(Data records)

◇ ◇ ◇

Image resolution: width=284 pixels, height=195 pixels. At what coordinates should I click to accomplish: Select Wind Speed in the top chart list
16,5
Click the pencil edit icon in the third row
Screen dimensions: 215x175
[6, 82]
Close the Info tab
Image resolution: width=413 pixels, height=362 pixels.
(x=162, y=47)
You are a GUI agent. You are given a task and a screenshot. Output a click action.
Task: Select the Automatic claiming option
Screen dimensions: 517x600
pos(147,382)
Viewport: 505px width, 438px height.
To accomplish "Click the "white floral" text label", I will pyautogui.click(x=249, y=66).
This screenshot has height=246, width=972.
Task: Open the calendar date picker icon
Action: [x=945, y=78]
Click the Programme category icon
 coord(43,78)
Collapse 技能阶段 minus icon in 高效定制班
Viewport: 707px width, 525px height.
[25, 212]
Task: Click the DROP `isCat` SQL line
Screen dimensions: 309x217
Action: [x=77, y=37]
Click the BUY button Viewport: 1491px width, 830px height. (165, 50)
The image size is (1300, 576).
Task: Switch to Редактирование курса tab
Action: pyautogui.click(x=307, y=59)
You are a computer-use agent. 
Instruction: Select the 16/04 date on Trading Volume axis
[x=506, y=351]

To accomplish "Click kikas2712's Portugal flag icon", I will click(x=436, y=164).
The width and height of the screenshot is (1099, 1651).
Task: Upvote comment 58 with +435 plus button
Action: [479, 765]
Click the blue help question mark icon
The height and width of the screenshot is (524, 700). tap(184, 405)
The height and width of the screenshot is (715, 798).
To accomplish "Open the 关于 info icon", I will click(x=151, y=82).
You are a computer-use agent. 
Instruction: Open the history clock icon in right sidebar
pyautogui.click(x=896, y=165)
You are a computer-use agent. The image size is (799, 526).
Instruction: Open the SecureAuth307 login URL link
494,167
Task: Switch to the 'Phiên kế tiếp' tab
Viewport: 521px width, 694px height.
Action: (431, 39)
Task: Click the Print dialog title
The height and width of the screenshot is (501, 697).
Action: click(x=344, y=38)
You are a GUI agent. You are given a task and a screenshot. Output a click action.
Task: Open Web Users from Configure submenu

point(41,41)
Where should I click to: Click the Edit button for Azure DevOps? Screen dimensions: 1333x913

◇ ◇ ◇

### Work task
Please copy out each record, character for character.

### Your response
Image resolution: width=284 pixels, height=195 pixels. At what coordinates should I click to accomplish: Select Wind Speed in the top chart list
16,5
Click the pencil edit icon in the third row
Screen dimensions: 215x175
[6, 82]
Close the Info tab
Image resolution: width=413 pixels, height=362 pixels.
(x=162, y=47)
You are a GUI agent. You are given a task and a screenshot. Output a click action.
Task: Select the Automatic claiming option
Screen dimensions: 517x600
pos(147,382)
Viewport: 505px width, 438px height.
To accomplish "Click the "white floral" text label", I will pyautogui.click(x=249, y=66).
This screenshot has height=246, width=972.
Task: Open the calendar date picker icon
Action: [x=945, y=78]
Click the Programme category icon
 coord(43,78)
Collapse 技能阶段 minus icon in 高效定制班
Viewport: 707px width, 525px height.
[25, 212]
Task: Click the DROP `isCat` SQL line
Screen dimensions: 309x217
Action: [x=77, y=37]
Click the BUY button Viewport: 1491px width, 830px height. (165, 50)
The image size is (1300, 576).
Task: Switch to Редактирование курса tab
Action: pyautogui.click(x=307, y=59)
You are a computer-use agent. 
Instruction: Select the 16/04 date on Trading Volume axis
[x=506, y=351]

To accomplish "Click kikas2712's Portugal flag icon", I will click(x=436, y=164).
The width and height of the screenshot is (1099, 1651).
Task: Upvote comment 58 with +435 plus button
Action: [479, 765]
Click the blue help question mark icon
The height and width of the screenshot is (524, 700). tap(184, 405)
The height and width of the screenshot is (715, 798).
To accomplish "Open the 关于 info icon", I will click(x=151, y=82).
You are a computer-use agent. 
Instruction: Open the history clock icon in right sidebar
pyautogui.click(x=896, y=165)
You are a computer-use agent. The image size is (799, 526).
Instruction: Open the SecureAuth307 login URL link
494,167
Task: Switch to the 'Phiên kế tiếp' tab
Viewport: 521px width, 694px height.
Action: (431, 39)
Task: Click the Print dialog title
The height and width of the screenshot is (501, 697).
Action: click(x=344, y=38)
You are a GUI agent. You are given a task and a screenshot. Output a click action.
Task: Open Web Users from Configure submenu

point(41,41)
Where should I click to: Click the Edit button for Azure DevOps? Screen dimensions: 1333x913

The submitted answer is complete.